Diamnya Hira, Aarav artikan sebagai persetujuan. Tangannya menahan tengkuk Hira lalu ia memajukan wajahnya ke wajah Hira dan...
Cup...
Bibir Aarav menempel di bibir Hira.
Deg...
Jantung Hira terasa berhenti berdetak. Tubuhnya bahkan terasa kaku tidak bisa digerakkan.
Mengetahui Hira diam saja tanpa menolak, Aarav menggigit pelan bibir Hira hingga membuat Hira membuka sedikit mulutnya, tanpa membuang waktu, Aarav segera menyusupkan lidahnya ke dalam mulut Hira yang terasa wangi. Aarav mengekspos setiap inchi bibir Hira tanpa melepasnya sedetik pun. Ia membalikkan posisi menjadi Hira berada di bawah tubuhnya. Ciuman itu semakin panas karen Hira berusaha untuk membalasnya meskipun masih kaku.

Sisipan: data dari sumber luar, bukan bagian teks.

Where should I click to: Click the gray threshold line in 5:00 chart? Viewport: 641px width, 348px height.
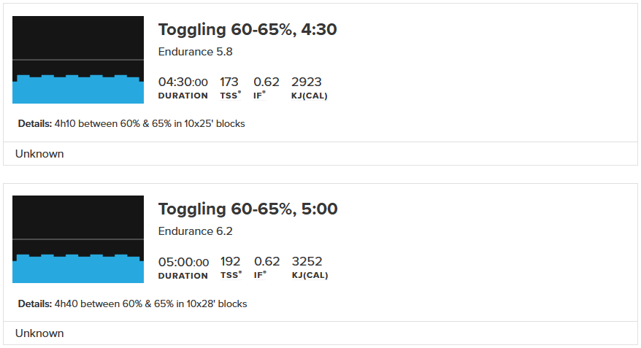click(78, 239)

Keduanya nampak terbawa suasana, mereka asyik menikmati indahnya saling bertukar saliva. Suara decapan memenuhi ruangan kamar mereka. Aarav bagai hewan buas yang kehausan, sudah sangat lama ia tidak merasakan manisnya bibir seorang wanita. Ia terus mencecap bibir Hira dengan lembut. Bahkan ia memberikan gigitan gigitan kecil membuat sensasi semakin memanas. Meskipun Hira belum mencintai Aarav, namun ia ingin belajar mencintai suaminya dengan melakukan kewajibannya sebagai seorang istri. Bukan kah di luar sana banyak para istri yang sudah mati rasa bertahan karena seorang anak? Mereka mau di sentuh oleh suaminya hanya karena menjalankan kewajibannya saja tanpa cinta di dalam hatinya? Tidak ada bedanya dengan yang Hira lakukan kali ini. Kedepannya, Hira berharap ia bisa mencintai suaminya. Dengan begitu, mereka berdua bisa hidup bahagia meskipun dalam kesederhanaan.
Mereka berdua masih asyik dengan dunianya sendiri. Bahkan kini tangan Aarav sudah mulai nakal. Tangannya bergerilya menyusuri lekuk tubuh Hira membuat tubuh Hira melengking sempurna karena rasa yang belum pernah ia dapatkan sebelumnya.
" Sshhh mas." Desah Hira saat tangan Aarav meremas lembut salah satu gundukan kembarnya. Tangan satunya menyusup ke baju tidur yang Hira kenakan.
" Sayang, apa boleh?" Tanya Aarav. Hira menganggukkan kepala meskipun ia merasa takut karena ini yang pertama baginya.
" Terima kasih." Bisik Aarav.
Aarav membuka kancing teratas baju Hira, dadanya semakin bergetar kala matanya menatap pemandangan yang sangat indah baginya yaitu dada mulus Hira yang mulai terekspos sebagian.
Tangan Aarav mulai bekerja hingga...
" Aarav, Hira."
TBC.....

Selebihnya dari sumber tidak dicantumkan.